Work to complete - Starting at the line that has "Click the blue circle" and stopping after the line that has "click(318, 318)", write those lines out again with "laptop's side" changed to "laptop's edge" and nothing else altered.

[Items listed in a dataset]
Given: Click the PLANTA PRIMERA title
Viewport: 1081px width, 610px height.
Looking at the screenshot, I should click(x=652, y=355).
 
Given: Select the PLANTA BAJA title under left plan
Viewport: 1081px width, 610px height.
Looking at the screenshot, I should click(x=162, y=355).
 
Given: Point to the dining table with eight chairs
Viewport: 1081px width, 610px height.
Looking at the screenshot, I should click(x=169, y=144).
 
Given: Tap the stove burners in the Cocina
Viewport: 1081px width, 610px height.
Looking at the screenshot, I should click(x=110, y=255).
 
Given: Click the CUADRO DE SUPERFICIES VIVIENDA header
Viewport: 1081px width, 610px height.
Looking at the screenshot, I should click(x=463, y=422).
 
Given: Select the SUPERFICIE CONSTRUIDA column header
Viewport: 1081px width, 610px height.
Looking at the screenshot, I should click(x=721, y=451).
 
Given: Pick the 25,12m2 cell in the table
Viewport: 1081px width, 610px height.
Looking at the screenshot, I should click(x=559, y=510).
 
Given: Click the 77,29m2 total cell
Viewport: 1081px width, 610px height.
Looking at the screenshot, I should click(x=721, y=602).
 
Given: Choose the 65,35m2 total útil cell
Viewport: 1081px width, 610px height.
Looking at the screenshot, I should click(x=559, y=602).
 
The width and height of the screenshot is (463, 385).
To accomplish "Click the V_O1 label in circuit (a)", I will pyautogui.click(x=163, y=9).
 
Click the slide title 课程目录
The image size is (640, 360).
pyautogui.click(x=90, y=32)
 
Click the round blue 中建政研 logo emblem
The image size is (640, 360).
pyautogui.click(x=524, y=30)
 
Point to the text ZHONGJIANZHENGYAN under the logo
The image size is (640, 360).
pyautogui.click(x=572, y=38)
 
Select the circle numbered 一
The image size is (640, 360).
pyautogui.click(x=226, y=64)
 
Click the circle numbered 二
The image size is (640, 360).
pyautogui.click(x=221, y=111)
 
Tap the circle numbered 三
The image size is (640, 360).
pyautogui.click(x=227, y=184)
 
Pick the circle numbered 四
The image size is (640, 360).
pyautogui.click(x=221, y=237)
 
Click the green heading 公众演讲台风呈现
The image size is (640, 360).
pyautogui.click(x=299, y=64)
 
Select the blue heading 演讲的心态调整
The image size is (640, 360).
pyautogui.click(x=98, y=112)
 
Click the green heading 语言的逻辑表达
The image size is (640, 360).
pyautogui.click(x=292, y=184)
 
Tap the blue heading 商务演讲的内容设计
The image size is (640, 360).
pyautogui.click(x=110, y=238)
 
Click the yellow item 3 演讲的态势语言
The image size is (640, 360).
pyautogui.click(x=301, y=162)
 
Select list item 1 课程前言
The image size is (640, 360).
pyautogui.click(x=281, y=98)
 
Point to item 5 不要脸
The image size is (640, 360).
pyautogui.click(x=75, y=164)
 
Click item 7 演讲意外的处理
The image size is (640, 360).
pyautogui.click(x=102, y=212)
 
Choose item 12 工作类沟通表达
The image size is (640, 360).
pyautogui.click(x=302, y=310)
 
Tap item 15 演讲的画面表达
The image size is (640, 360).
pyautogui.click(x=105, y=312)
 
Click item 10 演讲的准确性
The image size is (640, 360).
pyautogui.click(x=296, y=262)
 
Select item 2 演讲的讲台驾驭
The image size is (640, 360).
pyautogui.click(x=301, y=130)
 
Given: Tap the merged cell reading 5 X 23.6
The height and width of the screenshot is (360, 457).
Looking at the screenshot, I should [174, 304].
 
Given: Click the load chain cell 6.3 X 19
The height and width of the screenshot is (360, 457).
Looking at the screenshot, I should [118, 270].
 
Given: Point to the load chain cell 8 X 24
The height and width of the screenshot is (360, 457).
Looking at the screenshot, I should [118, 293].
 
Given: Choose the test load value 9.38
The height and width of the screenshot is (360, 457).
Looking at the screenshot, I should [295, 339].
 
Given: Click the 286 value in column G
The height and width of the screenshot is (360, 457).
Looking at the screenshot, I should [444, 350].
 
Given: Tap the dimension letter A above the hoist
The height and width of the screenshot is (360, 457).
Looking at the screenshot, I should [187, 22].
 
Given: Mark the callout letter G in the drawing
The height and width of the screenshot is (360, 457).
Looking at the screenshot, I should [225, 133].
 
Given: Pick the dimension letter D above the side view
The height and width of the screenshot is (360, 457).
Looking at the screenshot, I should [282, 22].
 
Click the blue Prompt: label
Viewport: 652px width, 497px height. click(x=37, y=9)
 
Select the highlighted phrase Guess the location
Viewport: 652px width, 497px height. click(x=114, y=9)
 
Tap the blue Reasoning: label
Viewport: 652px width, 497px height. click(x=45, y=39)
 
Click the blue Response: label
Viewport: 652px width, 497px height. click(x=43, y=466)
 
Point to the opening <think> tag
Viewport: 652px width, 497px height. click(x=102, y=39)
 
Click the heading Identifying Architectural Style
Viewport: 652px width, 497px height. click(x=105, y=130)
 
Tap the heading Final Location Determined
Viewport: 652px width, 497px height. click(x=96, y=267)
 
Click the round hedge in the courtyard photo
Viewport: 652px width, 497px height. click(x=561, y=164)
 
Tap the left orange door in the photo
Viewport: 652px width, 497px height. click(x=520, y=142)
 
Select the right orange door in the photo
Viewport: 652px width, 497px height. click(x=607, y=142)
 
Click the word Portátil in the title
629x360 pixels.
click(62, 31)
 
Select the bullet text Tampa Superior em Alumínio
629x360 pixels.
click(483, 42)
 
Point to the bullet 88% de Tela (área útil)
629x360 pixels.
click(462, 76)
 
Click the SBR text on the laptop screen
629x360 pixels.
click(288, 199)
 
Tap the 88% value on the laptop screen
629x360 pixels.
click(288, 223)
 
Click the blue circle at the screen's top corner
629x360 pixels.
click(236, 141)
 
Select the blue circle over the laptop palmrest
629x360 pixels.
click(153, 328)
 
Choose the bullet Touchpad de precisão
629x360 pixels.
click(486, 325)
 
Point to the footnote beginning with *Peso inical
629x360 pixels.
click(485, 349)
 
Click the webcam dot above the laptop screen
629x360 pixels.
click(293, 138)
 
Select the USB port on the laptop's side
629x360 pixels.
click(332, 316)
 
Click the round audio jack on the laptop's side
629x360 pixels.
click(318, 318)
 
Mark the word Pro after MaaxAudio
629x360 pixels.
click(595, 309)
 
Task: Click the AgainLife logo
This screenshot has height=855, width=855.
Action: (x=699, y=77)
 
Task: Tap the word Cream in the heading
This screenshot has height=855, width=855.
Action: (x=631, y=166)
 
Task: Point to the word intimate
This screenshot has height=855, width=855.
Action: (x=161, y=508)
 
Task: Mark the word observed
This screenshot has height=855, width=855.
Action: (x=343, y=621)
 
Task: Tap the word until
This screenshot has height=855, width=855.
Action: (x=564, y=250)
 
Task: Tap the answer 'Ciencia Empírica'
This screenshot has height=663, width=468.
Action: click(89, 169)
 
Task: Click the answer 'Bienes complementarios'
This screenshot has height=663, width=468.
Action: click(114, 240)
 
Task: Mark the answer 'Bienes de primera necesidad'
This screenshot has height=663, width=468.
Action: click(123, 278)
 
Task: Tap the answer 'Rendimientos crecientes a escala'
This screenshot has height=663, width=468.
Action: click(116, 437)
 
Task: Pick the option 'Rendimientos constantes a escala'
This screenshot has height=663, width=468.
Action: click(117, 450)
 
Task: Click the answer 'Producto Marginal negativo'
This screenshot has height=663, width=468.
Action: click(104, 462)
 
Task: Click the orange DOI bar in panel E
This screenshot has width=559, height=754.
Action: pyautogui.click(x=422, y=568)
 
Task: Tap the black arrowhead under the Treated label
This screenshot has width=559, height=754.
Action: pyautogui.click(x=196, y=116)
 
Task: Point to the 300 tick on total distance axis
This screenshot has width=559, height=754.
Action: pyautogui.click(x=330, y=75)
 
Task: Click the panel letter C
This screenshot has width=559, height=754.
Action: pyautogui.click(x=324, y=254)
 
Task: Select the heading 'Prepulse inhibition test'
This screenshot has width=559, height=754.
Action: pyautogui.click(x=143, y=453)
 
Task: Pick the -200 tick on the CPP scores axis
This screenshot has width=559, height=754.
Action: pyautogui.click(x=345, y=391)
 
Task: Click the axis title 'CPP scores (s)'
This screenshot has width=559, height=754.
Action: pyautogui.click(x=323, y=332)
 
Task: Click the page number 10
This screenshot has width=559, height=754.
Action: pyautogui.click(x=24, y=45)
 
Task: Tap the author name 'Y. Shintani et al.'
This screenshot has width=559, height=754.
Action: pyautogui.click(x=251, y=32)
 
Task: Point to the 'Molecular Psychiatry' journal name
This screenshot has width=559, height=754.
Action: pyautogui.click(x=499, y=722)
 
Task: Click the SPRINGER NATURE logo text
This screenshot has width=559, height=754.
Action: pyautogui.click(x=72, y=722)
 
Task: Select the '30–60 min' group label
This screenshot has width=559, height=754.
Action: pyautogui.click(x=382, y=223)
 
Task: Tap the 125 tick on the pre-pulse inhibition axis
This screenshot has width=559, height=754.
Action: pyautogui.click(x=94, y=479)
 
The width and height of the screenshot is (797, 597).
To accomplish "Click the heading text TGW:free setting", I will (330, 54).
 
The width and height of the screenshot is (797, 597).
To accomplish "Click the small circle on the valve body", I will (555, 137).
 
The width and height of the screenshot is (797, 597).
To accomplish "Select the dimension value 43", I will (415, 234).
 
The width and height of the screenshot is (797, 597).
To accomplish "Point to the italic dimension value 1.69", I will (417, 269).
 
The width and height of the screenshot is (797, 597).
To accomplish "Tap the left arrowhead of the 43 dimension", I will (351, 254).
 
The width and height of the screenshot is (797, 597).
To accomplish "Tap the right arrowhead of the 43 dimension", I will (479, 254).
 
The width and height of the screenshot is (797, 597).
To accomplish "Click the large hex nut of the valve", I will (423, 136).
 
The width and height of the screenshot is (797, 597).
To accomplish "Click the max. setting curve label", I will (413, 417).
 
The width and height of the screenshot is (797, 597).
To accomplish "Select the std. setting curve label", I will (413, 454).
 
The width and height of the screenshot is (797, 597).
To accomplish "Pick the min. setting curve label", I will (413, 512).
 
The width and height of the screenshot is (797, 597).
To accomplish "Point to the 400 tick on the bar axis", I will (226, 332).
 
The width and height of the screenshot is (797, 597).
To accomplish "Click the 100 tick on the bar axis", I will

Response below -
Click the blue circle at the screen's top corner
629x360 pixels.
click(236, 141)
 
Select the blue circle over the laptop palmrest
629x360 pixels.
click(153, 328)
 
Choose the bullet Touchpad de precisão
629x360 pixels.
click(486, 325)
 
Point to the footnote beginning with *Peso inical
629x360 pixels.
click(485, 349)
 
Click the webcam dot above the laptop screen
629x360 pixels.
click(293, 138)
 
Select the USB port on the laptop's edge
629x360 pixels.
click(332, 316)
 
Click the round audio jack on the laptop's edge
629x360 pixels.
click(318, 318)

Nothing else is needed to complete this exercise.